Genes de importancia médica
La versión sin «huecos» del nuevo genoma de referencia -denominado T2T-CHM13- está compuesta por 3.055 millones de pares de bases de nucleótidos y 19.969 genes codificantes -productores- de proteínas, los pilares fundamentales de todos los componentes del organismo. Realizan la mayor parte del trabajo en las células y son necesarias para la estructura, función y regulación de tejidos y órganos.
De los genes codificantes de proteínas, el consorcio encontró unos 2.000 nuevos, la mayoría de ellos desactivados, aunque unos cien pueden seguir siendo activos, es decir, produciendo proteínas.
Además, se descubrieron más de 2 millones de variantes genéticas hasta ahora desconocidas en esas regiones oscuras, 622 de las cuales se producen en genes de importancia médica.
Los investigadores generaron la secuencia completa del genoma utilizando una línea celular especial que tiene dos copias idénticas de cada cromosoma, a diferencia de la mayoría de las células humanas que llevan dos copias ligeramente diferentes.
Entre otras cosas, las nuevas secuencias de ADN añadidas revelan detalles nunca antes vistos alrededor de los centrómeros, secciones en el medio de los cromosomas que desempeñan un papel fundamental en su estructura y en la correcta segregación de los mismos durante la división celular.
Desde hace tiempo se sabe que los centrómeros están mal regulados en todo tipo de enfermedades y ahora «por primera vez podemos estudiar ‘base por base’ las secuencias que definen estas estructuras y empezar a entender cómo funcionan», detalla Karen Miga.
Los investigadores también observaron estas nuevas secuencias de ADN alrededor de los telómeros -estructuras que, a modo de capuchones, protegen la integridad de los cromosomas-
Medicina personalizada
«Las partes del genoma que no habíamos podido estudiar durante más de 20 años son importantes para comprender el funcionamiento del genoma, las enfermedades genéticas y la diversidad y evolución humanas», afirma Miga.
«En el futuro, cuando se secuencie el genoma de una persona, podremos identificar todas las variantes de su ADN y utilizar esa información para orientar mejor su atención médica», indica Phillippy en una nota del NHGRI: «ahora que podemos ver todo con claridad estamos un paso más cerca de entender lo que significa todo».

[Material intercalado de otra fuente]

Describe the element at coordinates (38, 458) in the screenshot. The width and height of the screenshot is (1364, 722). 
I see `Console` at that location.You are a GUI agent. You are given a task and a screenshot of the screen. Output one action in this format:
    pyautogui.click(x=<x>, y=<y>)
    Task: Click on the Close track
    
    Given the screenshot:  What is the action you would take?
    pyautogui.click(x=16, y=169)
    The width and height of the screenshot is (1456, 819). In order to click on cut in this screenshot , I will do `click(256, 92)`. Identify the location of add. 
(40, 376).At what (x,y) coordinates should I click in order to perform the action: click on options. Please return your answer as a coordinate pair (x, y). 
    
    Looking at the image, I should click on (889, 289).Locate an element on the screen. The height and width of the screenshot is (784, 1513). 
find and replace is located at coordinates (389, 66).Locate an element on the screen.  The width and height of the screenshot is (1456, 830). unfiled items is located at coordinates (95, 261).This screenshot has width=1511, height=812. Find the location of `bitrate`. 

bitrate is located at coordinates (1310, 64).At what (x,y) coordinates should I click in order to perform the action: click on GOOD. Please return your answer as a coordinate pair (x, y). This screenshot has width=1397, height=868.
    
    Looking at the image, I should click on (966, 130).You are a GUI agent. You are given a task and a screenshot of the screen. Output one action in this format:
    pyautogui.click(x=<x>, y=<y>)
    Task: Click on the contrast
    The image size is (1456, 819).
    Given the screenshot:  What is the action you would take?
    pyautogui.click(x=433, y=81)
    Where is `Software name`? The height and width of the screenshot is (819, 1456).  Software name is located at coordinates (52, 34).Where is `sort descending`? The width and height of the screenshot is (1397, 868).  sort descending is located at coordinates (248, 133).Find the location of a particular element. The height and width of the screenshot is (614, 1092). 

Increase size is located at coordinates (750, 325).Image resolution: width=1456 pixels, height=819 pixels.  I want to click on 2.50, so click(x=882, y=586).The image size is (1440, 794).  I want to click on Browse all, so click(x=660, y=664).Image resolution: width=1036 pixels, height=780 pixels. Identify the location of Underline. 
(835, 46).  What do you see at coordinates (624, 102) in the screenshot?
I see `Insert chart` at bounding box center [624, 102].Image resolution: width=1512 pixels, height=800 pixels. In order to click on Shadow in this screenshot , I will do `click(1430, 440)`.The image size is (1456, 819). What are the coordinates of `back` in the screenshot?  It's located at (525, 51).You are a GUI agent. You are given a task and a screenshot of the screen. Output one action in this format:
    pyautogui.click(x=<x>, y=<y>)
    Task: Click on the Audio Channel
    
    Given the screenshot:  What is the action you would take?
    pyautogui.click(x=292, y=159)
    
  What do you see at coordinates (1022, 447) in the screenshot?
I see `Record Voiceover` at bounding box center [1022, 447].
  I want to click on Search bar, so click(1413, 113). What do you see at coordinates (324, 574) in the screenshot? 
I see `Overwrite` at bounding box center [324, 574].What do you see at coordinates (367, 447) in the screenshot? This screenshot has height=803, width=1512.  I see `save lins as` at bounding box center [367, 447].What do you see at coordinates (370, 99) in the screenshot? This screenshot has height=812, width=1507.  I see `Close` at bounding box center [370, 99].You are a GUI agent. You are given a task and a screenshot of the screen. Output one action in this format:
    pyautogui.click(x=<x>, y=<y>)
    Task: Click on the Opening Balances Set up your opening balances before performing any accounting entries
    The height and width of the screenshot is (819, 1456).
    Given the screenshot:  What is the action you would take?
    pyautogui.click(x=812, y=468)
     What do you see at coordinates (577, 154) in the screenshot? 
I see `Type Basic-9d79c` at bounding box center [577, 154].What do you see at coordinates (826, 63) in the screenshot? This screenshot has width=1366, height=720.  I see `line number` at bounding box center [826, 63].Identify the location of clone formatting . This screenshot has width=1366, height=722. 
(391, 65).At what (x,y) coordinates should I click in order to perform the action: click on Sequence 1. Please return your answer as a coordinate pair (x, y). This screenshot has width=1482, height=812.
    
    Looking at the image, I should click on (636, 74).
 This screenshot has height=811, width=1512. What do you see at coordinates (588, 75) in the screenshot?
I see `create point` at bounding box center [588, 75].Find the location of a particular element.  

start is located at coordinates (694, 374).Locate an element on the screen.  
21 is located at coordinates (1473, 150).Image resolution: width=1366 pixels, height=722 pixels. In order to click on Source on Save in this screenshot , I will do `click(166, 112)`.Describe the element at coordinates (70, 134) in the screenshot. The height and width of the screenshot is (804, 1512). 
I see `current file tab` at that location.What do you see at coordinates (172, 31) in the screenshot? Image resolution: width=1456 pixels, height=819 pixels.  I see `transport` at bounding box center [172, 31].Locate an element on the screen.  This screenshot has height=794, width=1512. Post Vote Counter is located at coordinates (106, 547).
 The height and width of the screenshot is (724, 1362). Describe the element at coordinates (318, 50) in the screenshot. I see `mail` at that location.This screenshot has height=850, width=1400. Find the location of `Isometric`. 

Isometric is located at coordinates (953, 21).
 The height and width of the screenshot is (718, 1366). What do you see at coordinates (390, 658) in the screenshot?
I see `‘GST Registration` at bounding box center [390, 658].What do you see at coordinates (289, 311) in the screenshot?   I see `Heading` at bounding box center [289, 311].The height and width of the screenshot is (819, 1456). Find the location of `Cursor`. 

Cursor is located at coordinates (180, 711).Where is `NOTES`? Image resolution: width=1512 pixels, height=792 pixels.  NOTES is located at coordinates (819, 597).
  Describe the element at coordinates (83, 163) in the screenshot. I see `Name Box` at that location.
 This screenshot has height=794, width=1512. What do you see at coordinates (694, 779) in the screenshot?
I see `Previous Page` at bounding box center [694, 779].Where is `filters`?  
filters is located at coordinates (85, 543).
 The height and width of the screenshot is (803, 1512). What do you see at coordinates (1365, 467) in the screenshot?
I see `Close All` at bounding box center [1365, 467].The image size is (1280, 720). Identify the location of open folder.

Para José Manuel Bautista, catedrático de Biología Molecular de la Universidad Complutense de Madrid, este trabajo -en el que no participa- permite conocer una parte de los cromosomas importante para la función de los mismos; «es como si descubriésemos después de 20 años que los coches que vemos circular tienen embrague y que hay cambios de marchas».
«Conocer las piezas que hacen funcionar una maquinaria biológica que tiene que ver con la transmisión de la herencia permite comprender elementos de la historia biológica humana y descubrir algunos mecanismos que pueden tener relevancia en la reproducción», destaca a Efe el científico.
Esta primera secuencia completa que cubre cada cromosoma de punta a punta, sin huecos y con una precisión sin precedentes, es accesible a toda la comunidad científica.
El T2T se ha unido ahora al Consorcio de referencia del pangenoma humano, cuyo objetivo es crear un nueva referencia del pangenoma -todos los genes- humano basada en las secuencias genómicas completas de 350 individuos, que represente mucho más la diversidad humana.